One structure isn’t necessarily better than another, nor will it work equally as well for all companies. A diamond is useless if you’re taking the SATs. And you’d look silly exchanging engagement pencils with your future spouse. Likewise, round-table discussions might be unwieldy in our giant tech firm. And a rigid email chain won’t foster freewheeling brainstorming sessions among our consultants. The goal of clear Communication may be constant, but the path to achieving it is different for each company. The same goes for the rest of your values – Integrity, Quality, Partnership, Efficiency, and so forth.

So when the time comes to define your core values, take some extra time to look at how those values actually play out in day-to-day operations. By understanding your organization’s culture,you can track how its values are put into play,and by pointing to the values as models for behavior,you set goalposts for performance. By understanding your organization’s chemistry...how the bonds between people are forged, broken, and transformed...and how values get brought to life...you can stir up quite a reaction.

www.cornerstonemtm.com

Friday, March 2, 2007

[ On Bullet Points, Shuttle Explosions & Loving the Paragraph ]

“Executives don’t read.” That’s what we’ve been told, again and again. “They don’t have time.” “What’s the gist?” And worst of all: “Can you put it in bullet points?”

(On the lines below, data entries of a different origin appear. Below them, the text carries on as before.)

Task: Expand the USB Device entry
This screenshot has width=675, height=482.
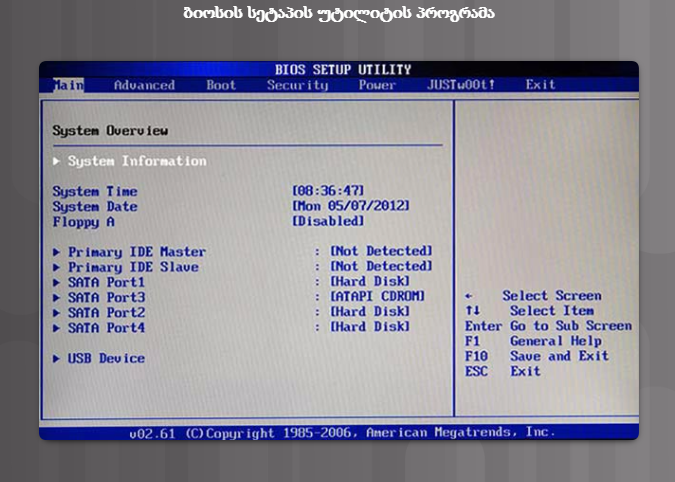Action: click(105, 358)
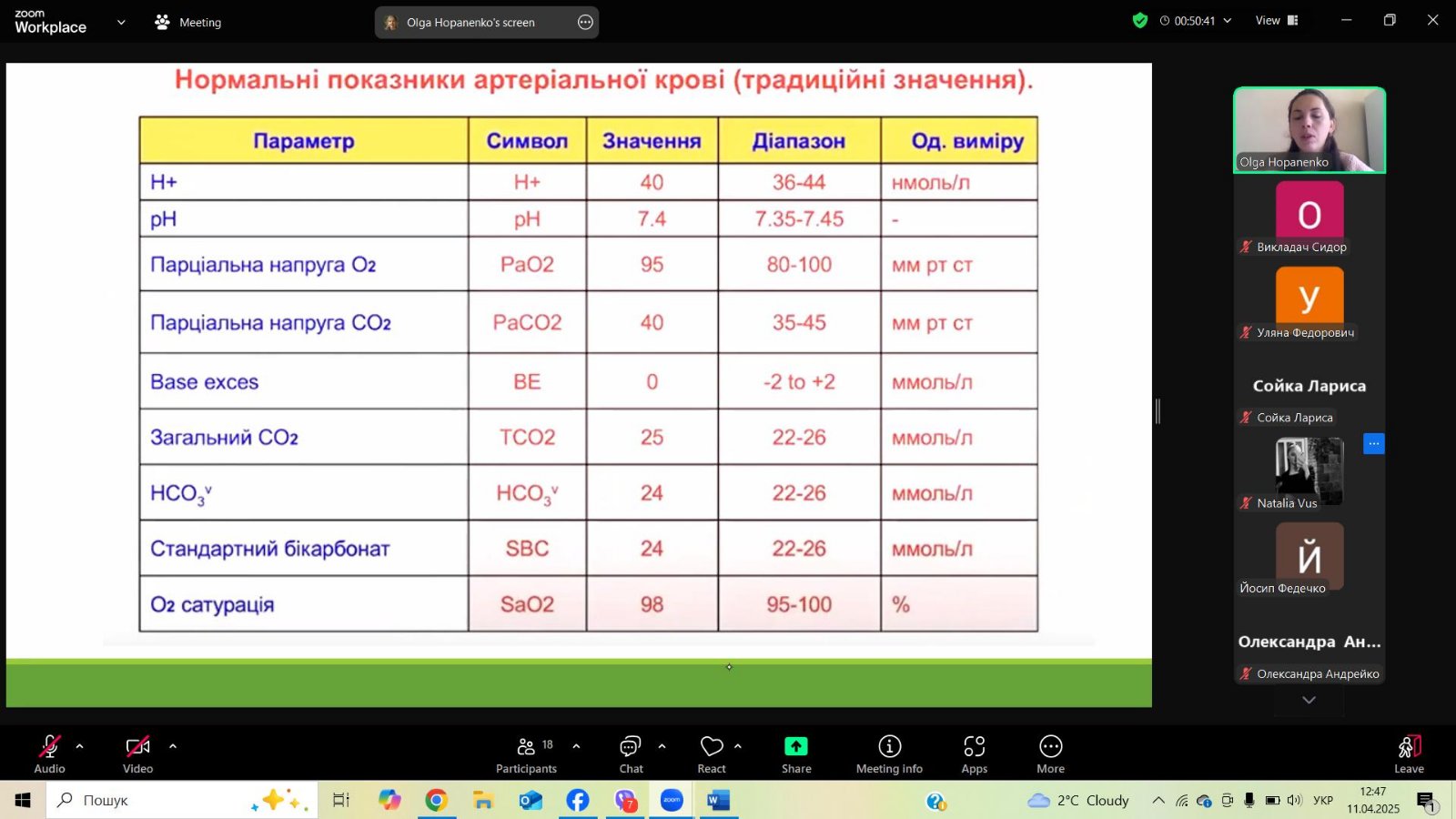Open the Meeting tab in title bar
Viewport: 1456px width, 819px height.
pyautogui.click(x=188, y=22)
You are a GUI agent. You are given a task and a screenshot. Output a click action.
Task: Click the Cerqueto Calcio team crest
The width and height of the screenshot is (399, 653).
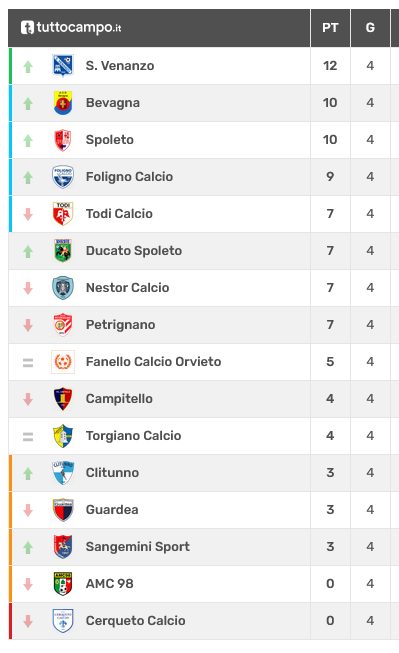point(63,621)
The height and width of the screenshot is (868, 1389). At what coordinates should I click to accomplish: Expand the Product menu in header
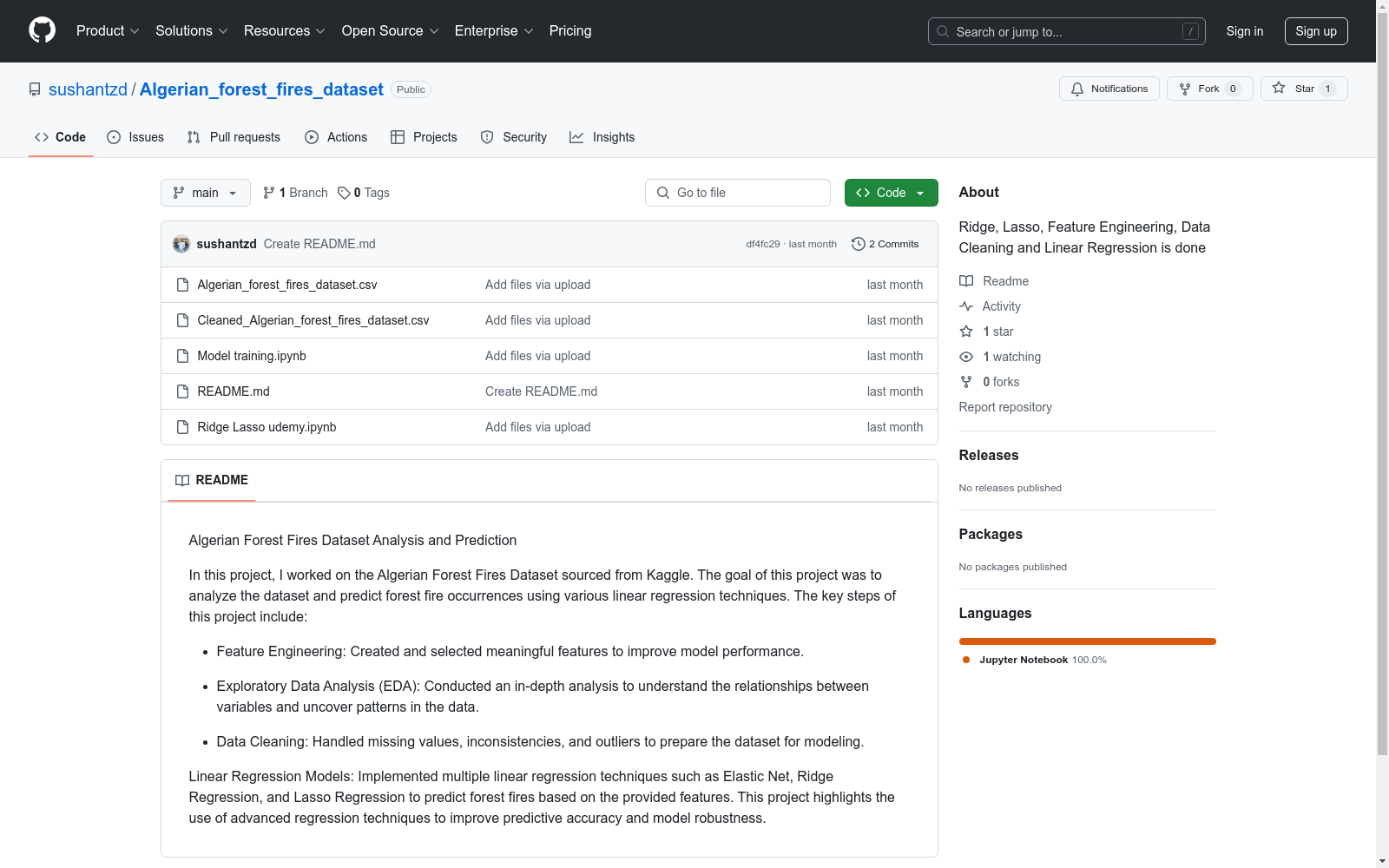[108, 31]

We know of one consulting firm that doesn’t even use word processing programs anymore. They do everything – everything – in PowerPoint.

We think that’s a shame. We use bullet points ourselves – in everything from office emails to the work we produce – but it’s difficult to fathom an entire workweek composed of nothing but. Besides the horrific image of flavorless slide after flavorless slide, we think it’s just bad communication...and bad business.

What gets lost with bullet points? Story. Nuance. Shading. Bullets fragment ideas and concepts. Bullets can emphasize or de-emphasize the wrong information. They masquerade as facts, when they are, in fact, just points.

Growing up, you learned to read critically. When an argument is fishy, something feels out of place. But when you read a PowerPoint slide, you have nothing against which to judge what you’re being told. What happens if the person who wrote that slide is misinformed? If they’re leaving something out? If they have an agenda?

Or what if they’re just bad at organizing? We learn to privilege information at the top and left of the page. So what happens when someone delivers a dire warning – say, about a shuttle explosion – in the bottom right?

In 2003, the space shuttle Columbia was damaged during takeoff by a falling piece of foam. Upon re-entry, it disintegrated, costing seven astronauts their lives. Later, The New York Times learned that a significant danger sign – the foam chunk that initially struck the shuttle was 640 times larger than anything NASA had tested for – had been flagged by engineers during a review of the initial damage. Yale professor and design information expert Edward Tufte pointed out that this crucial information was buried at the bottom of a cluttered PowerPoint slide. The alarm was there, but went unnoticed. Three years later, the shuttle program is only now getting back on its feet.

Chances are, the use of bullets isn’t going to cost your company what it cost NASA. But it could mean the difference between landing a client and losing one, or between being a step ahead of the market and being behind. So we hope the next time someone hands you a bulleted list, you don’t take it at face value. Ask to see the research. Take the time to have someone walk you through the analysis.

But it’s the larger assumption about upper-management attention spans we’d like to tackle, too. Maybe it’s true that you only read bullets. But maybe you haven’t had reason to read more.

We’d like to give you that reason. We’d like to give you a break from bullet points. We want to give you something to think about over your morning coffee – with content, conversation, and yes, even whole paragraphs. So we’ll be sending more of these short missives. We believe you have five minutes to pause, read, and reflect, and that as a smart business person, you’re hungry for the chance to do so.